An MLS All-Star team playing a top European club team sounds like a great idea but in fact it raises difficulties that are not easy to overcome. The concept is unknown to the rest of the soccer world and therefore unlikely to be taken seriously.
The timing -- dictated by the MLS season -- is not good for the Europeans, who are not yet ready for a blood and thunder type game. And from now on, you can be sure that is the sort of game that MLS will want -- trying to prove that Don Garber’s vision of MLS as one of the world’s top leagues is not a silly dream.
But it’s going to sound silly if the game results in claims of a “win over Bayern Munich” which everyone knows is not the truth of the matter.
Hidden in this is a lesson for MLS. It is quite clear from the players made available to Porter that MLS is happy to present itself as a physical league. We have even been told by referee Mark Geiger that MLS referees have been instructed to ignore certain fouls in the interests of a “game-flow model.”
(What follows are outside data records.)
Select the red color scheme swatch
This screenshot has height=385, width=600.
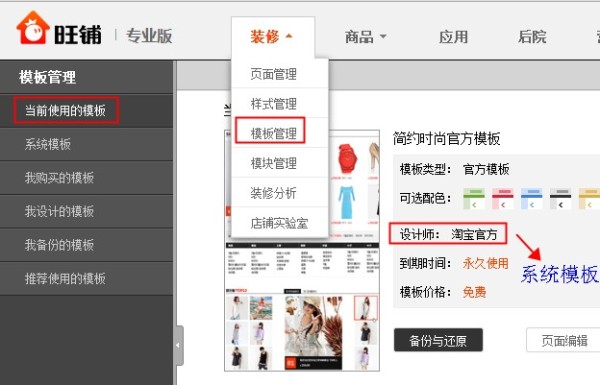click(502, 199)
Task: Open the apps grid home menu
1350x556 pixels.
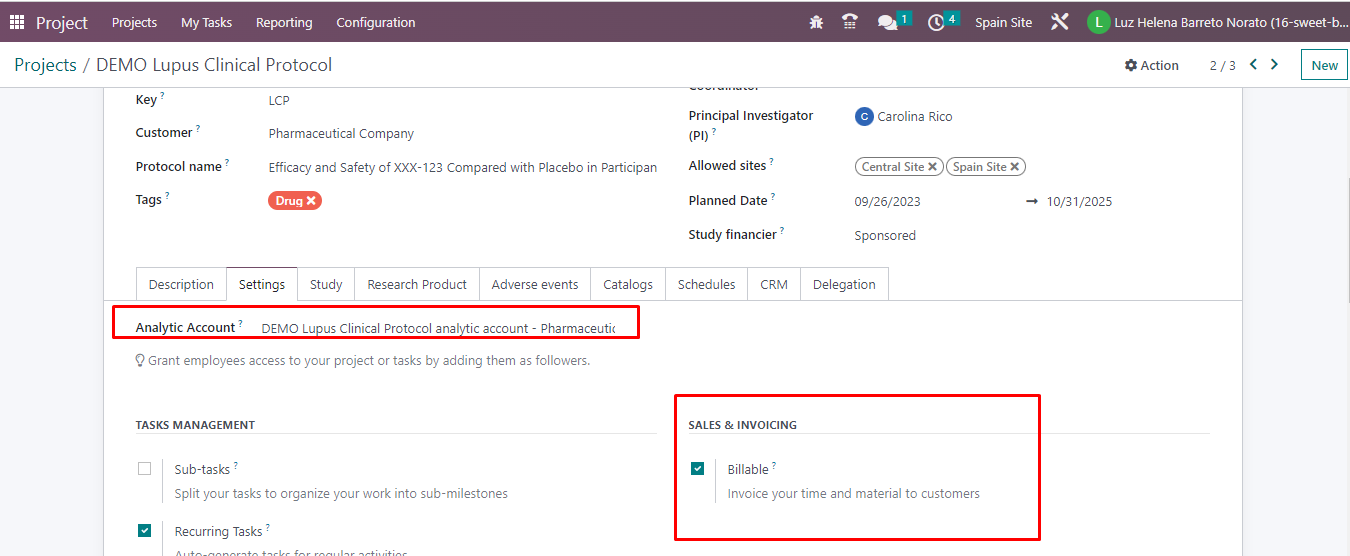Action: tap(17, 22)
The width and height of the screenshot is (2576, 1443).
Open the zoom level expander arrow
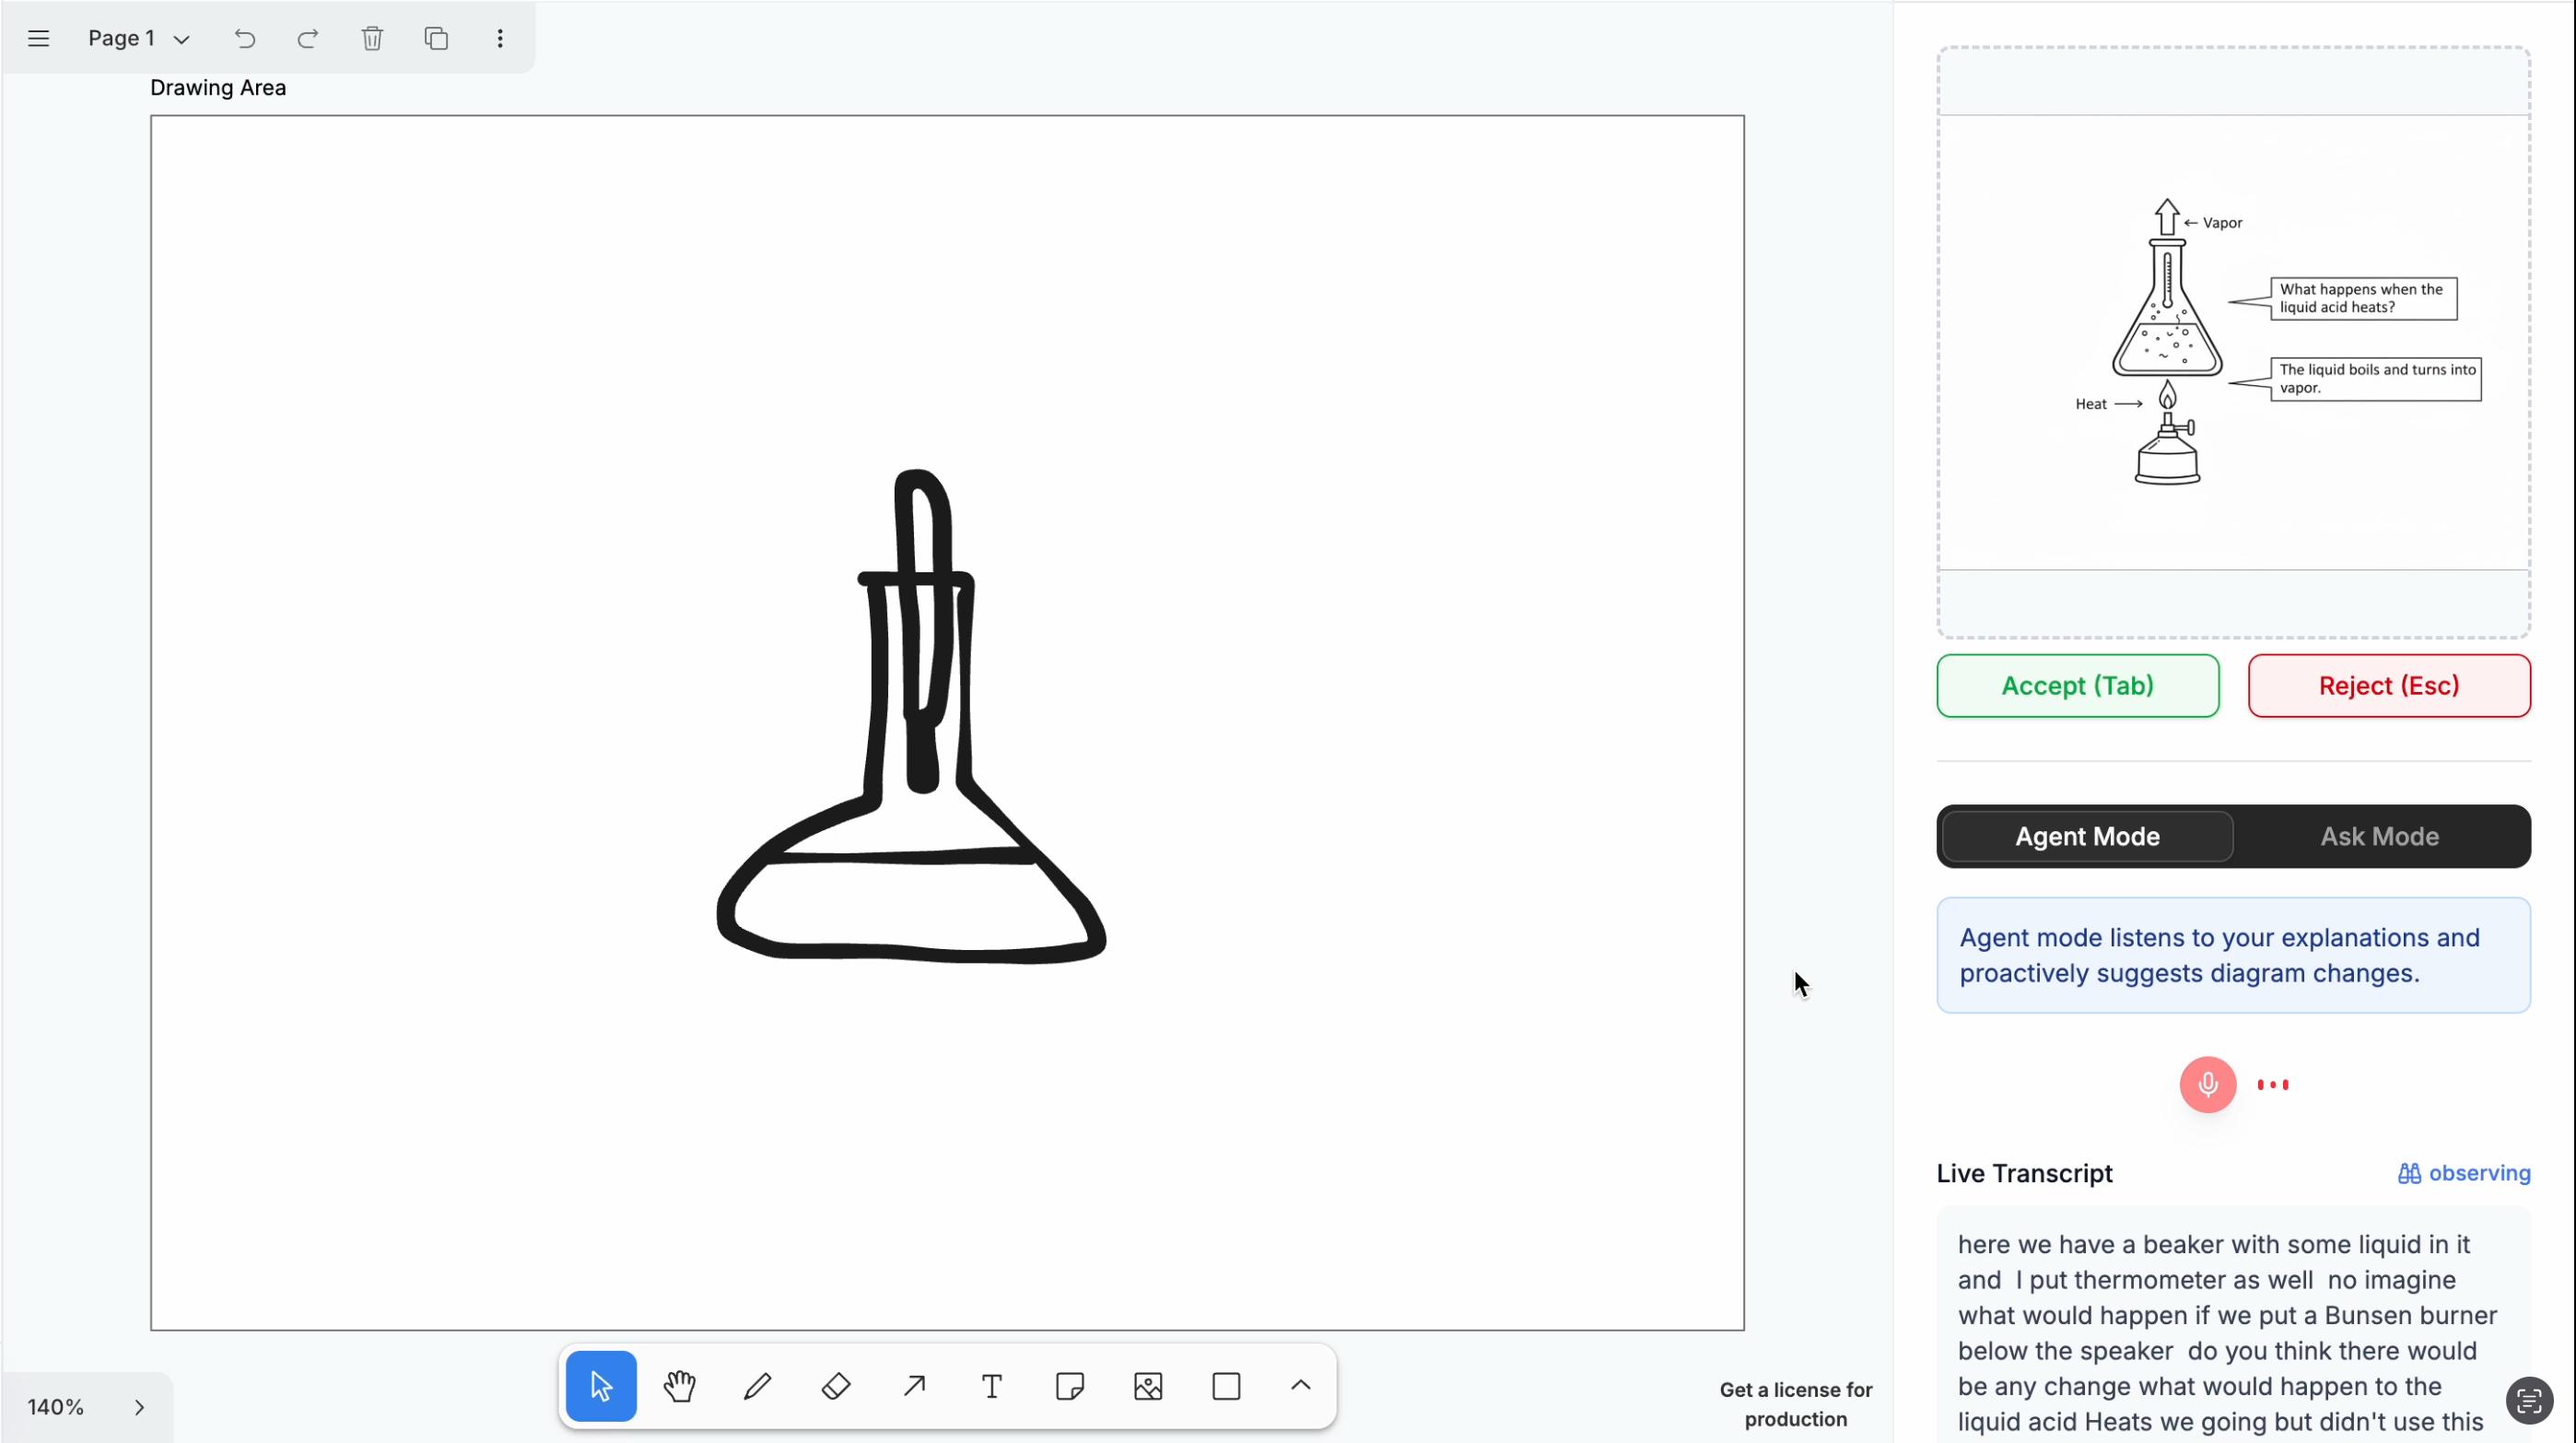click(x=139, y=1407)
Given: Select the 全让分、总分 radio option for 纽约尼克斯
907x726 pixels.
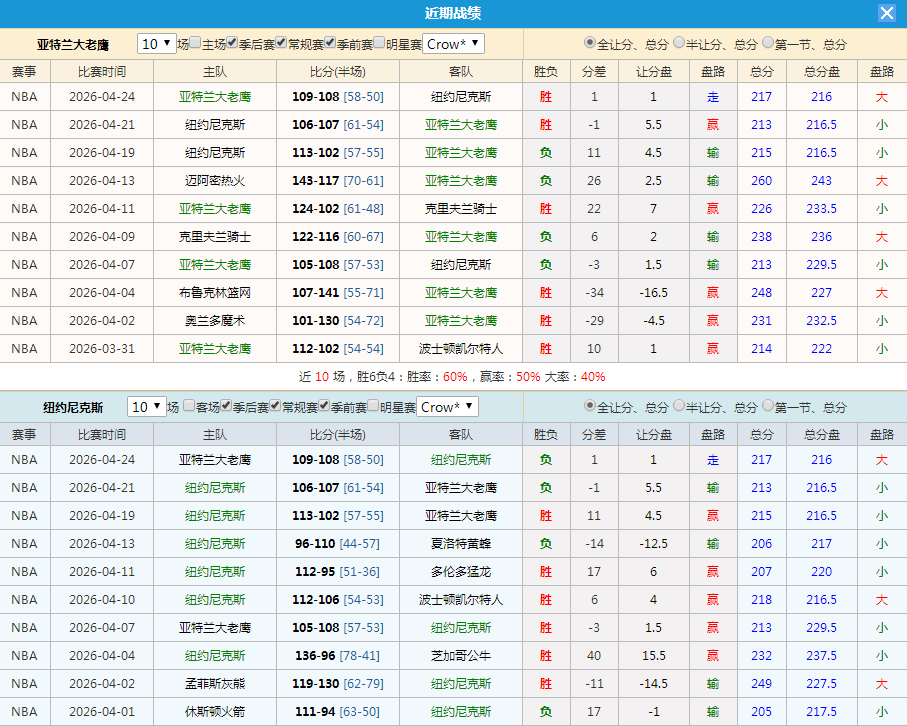Looking at the screenshot, I should [x=590, y=406].
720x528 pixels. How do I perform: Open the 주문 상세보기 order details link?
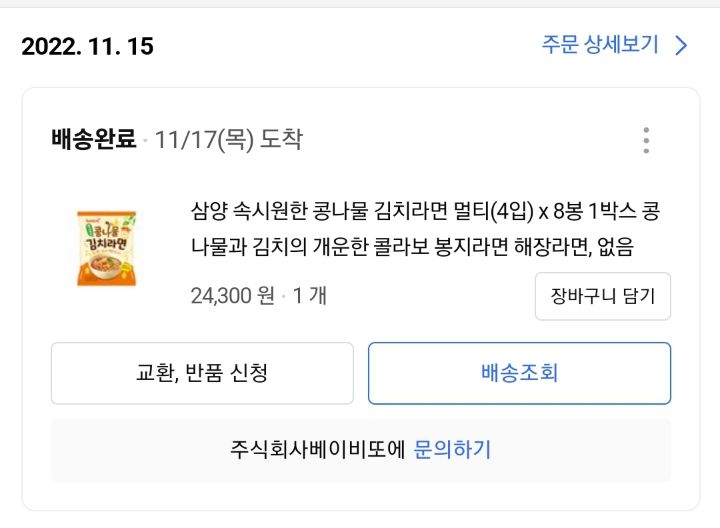click(x=600, y=45)
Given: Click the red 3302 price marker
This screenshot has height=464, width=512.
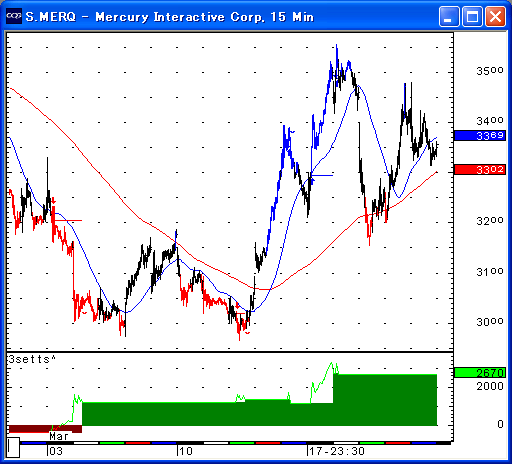Looking at the screenshot, I should click(x=480, y=169).
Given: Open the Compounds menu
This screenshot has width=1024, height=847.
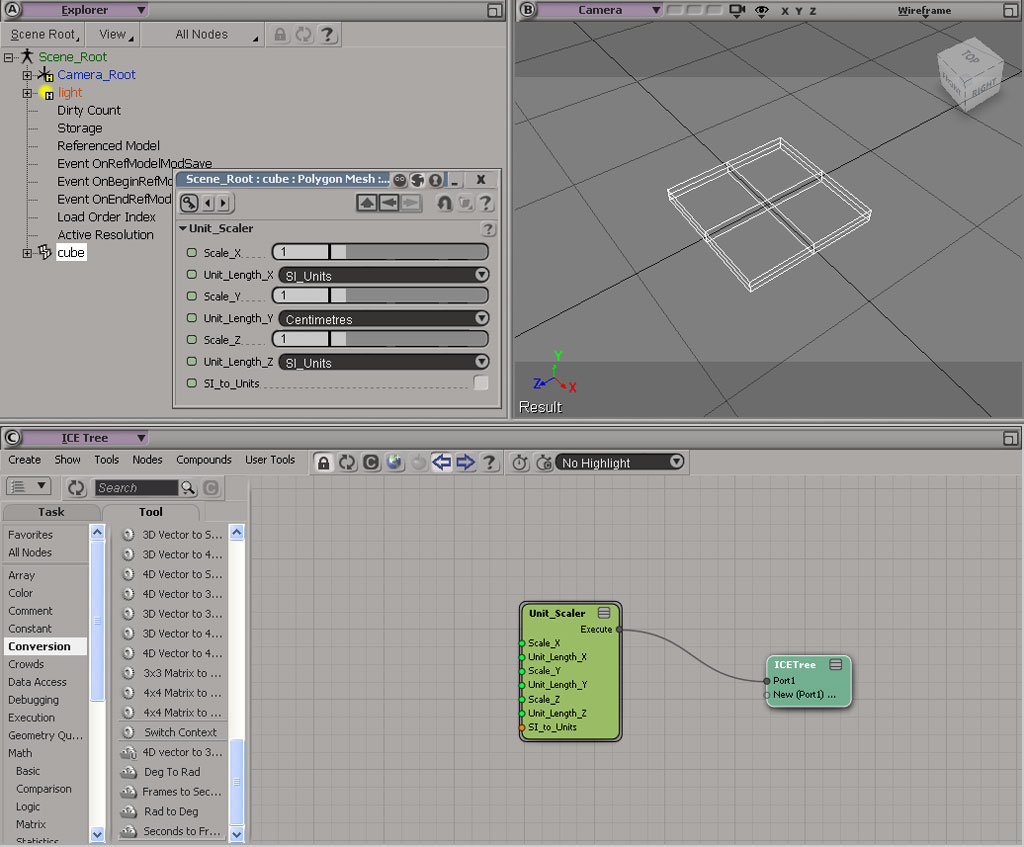Looking at the screenshot, I should pyautogui.click(x=203, y=460).
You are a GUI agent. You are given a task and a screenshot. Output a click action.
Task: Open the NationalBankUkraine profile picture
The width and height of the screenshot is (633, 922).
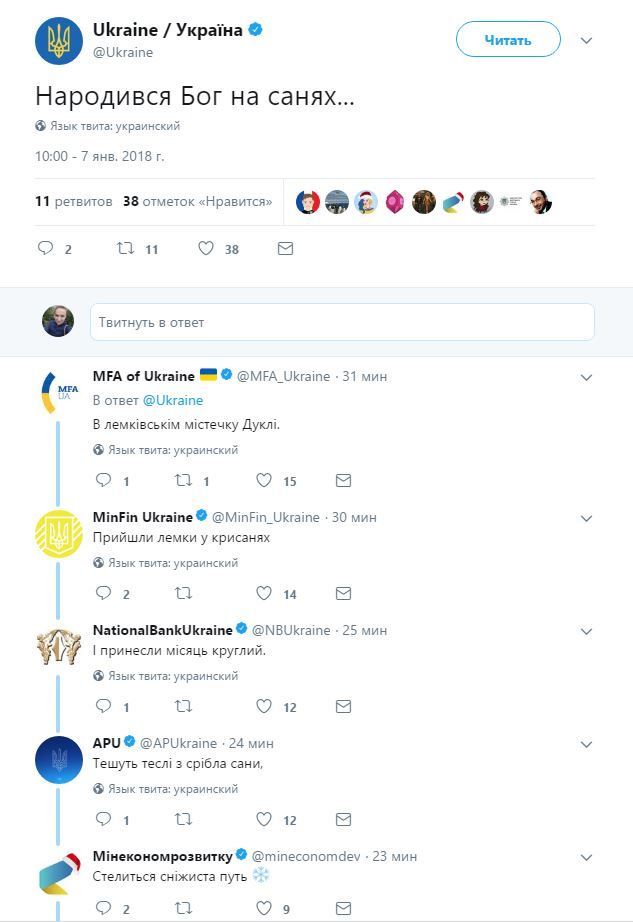(x=58, y=647)
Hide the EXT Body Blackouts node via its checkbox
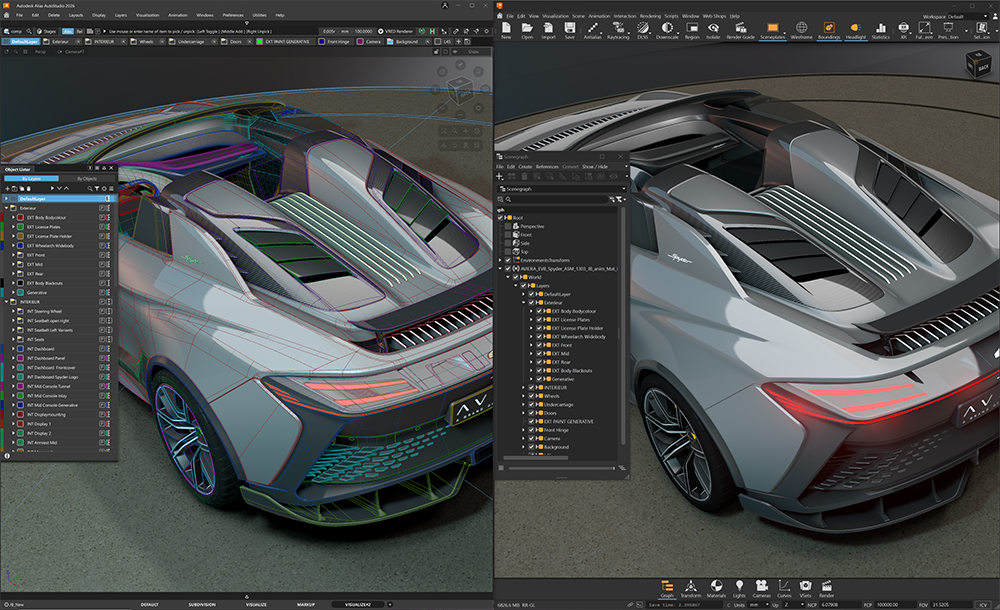Image resolution: width=1000 pixels, height=610 pixels. point(539,371)
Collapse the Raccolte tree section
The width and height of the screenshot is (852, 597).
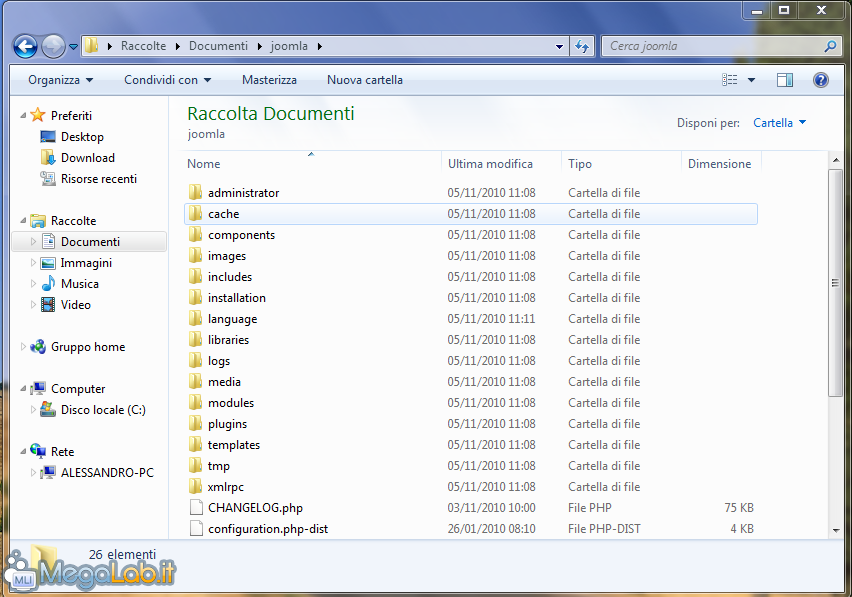tap(23, 221)
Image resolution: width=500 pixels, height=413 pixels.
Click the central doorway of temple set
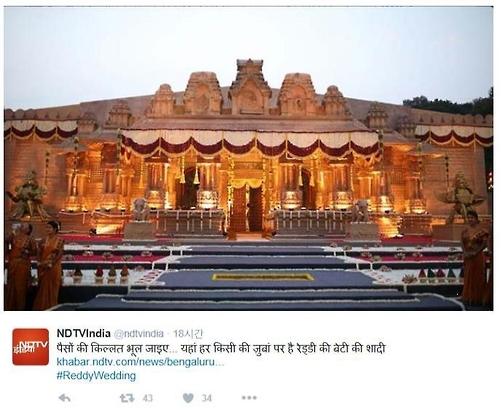(247, 208)
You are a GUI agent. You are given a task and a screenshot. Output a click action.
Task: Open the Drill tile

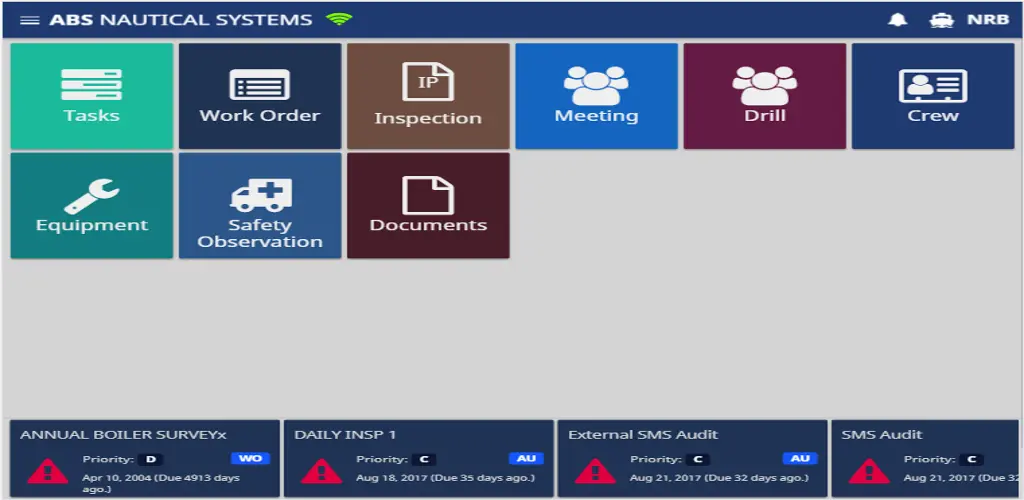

Whatever that game-flow model is, Guardiola clearly didn’t think much of it. Nor, I assume, will any other coach trying to get his team fit for an upcoming season be too pleased.
For the moment, the All-Star game doesn’t fit in with the global game. Not in terms of scheduling; nor can it make much sense if one team is treating it as a serious endeavor while the other is playing below full strength and trying to ensure that none of its players gets injured. Double the importance of that last consideration if we really are dealing with deliberately lax refereeing.
If the game cannot be imbued with genuine soccer relevance, then we are left with yet another marketing event. A return to an internal game, between two factions from within MLS, seems the best that can be achieved for now. That will maintain it as an American tradition. If the fans don’t want to watch that, if it’s not “marketable,” then the idea needs to be dropped.
Which might give MLS more time to consider what sort of league it wants to be, what sort of soccer it wants to play, what sort of players it wants to attract. And what sort of refereeing it wants.